Fasted Workout(s)

  • Creator
    Topic
  • #60009
    DJW
    Participant

    Greetings coach(s) and all,

    Discuss UphillAthlete’s position/datum on (a) fasted workouts, in general, and, more specifically, (b) regular, sustained, intermittent fasting protocol (5-7 days/wk; 16-18 hr/day) while formally following a mountaineering training program like ours.

    See weighted pack hike for reference: http://tpks.ws/NAA4GE336U7B7TI4FEYTRMETSU

    – 1:10 up. :50 down ‘under’ chair 15, Mammoth Lakes, CA
    – 30# pack (body weight = 1755)
    – last 2 hrs of 18 hr fast
    – took it SLOWer than normal by 1-2 min/mile, and not quite as steep of a line, because of fast duration relative to workout time.

    Thank you.

    Onward,
    Don

  • Participant
    Nate Emerson on #60105

    That’s a great topic Don. There’s a lot to consider here. We can certainly touch on this in the next Zoom call. Rebecca Dent will be on the 12/22 Zoom call, and she’ll be a great resource.

    Your experience of needing to go slower in a fasted state is an example of why we need to strike a balance between fasting and desired training volume.

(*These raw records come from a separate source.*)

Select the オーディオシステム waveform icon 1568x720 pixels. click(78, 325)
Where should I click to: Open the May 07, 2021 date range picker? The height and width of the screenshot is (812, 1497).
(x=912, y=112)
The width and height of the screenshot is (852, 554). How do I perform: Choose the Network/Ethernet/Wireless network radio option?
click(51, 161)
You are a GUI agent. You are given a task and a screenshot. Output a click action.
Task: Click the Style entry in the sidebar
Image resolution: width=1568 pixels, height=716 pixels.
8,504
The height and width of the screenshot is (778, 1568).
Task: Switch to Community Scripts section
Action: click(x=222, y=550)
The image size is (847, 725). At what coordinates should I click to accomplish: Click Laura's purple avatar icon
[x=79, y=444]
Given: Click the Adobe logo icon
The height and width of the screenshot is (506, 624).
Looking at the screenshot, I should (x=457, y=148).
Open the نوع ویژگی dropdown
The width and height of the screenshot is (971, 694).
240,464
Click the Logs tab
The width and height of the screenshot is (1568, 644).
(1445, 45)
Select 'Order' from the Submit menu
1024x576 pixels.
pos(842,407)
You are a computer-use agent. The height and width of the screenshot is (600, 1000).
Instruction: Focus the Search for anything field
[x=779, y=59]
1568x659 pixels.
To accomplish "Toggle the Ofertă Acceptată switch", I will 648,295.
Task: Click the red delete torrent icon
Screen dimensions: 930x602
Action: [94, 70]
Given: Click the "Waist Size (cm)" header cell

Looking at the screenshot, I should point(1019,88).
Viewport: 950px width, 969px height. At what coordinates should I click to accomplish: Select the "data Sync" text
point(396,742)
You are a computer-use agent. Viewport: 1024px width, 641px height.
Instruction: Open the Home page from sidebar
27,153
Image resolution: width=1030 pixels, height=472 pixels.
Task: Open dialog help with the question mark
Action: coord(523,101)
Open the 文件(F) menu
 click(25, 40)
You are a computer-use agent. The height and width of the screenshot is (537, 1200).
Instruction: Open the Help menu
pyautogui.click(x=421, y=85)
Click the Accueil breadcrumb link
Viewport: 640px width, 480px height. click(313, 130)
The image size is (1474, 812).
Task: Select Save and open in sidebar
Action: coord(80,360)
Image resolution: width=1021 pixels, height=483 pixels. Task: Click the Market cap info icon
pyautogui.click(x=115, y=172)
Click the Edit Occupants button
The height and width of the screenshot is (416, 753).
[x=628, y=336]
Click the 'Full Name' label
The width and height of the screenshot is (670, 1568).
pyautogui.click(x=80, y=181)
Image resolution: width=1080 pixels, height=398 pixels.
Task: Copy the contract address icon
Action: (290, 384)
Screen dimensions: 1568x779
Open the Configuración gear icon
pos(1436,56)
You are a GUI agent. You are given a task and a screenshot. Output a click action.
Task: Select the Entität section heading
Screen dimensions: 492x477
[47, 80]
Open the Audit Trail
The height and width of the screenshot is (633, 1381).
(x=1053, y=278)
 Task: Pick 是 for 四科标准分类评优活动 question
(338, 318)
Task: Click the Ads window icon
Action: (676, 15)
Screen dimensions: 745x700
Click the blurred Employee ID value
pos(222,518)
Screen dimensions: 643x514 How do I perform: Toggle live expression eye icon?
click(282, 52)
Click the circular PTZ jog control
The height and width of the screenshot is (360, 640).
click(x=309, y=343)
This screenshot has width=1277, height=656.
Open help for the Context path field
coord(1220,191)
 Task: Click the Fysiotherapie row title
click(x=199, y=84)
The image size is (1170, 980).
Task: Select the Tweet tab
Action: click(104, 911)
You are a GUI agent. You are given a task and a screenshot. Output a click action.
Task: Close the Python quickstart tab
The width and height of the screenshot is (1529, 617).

This is really a personalized decision.

    Rebecca has already contributed articles, forum responses, and has been featured on our podcasts:

    Talking Fasted Training With Staff Performance Dietitian Rebecca Dent

    The Uphill Athlete Podcast: Nutrition and the Aging Athlete

    This collection of articles can give more background on fat adaptation, how fasting could be employed, and what liabilities you need to consider with these strategies.

    Main Home

    While we encourage most athletes to tend to nutrition and consider fasted workouts, it’s important to consider nutrition periodization – certain workouts need caloric support to train to the workouts intention, and high training volumes simply require higher weekly caloric intake. Nutrition periodization can be considered on different time scales and applied differently during the phases of a training program. There is individual variance to consider in this process.
    Placing a large emphasis on fasting may create great conditions for fat adaptation and long fasts are associated with many health benefits, but regular intermittent fasting will likely interfere with reaching an effectively high training load, not to mention it likely wouldn’t resemble how you would take care of yourself on an expedition.
    High endurance-oriented training volume will put athletes in a general state of lower glycogen reserves, which is what you would be striving for in fat adaptation. So you can manipulate your glycogen reserves through training and through nutrition, and it’s important to consider the individual variance when combining these two approaches. This is why most elite/pro athletes won’t need to follow a severe fasted diet (or even be fully compliant on a nutrition plan) during their high volume training phases.

    Again, we can expand upon this topic during the next Zoom Call and Rebecca could elaborate in the 12/22 Zoom Call.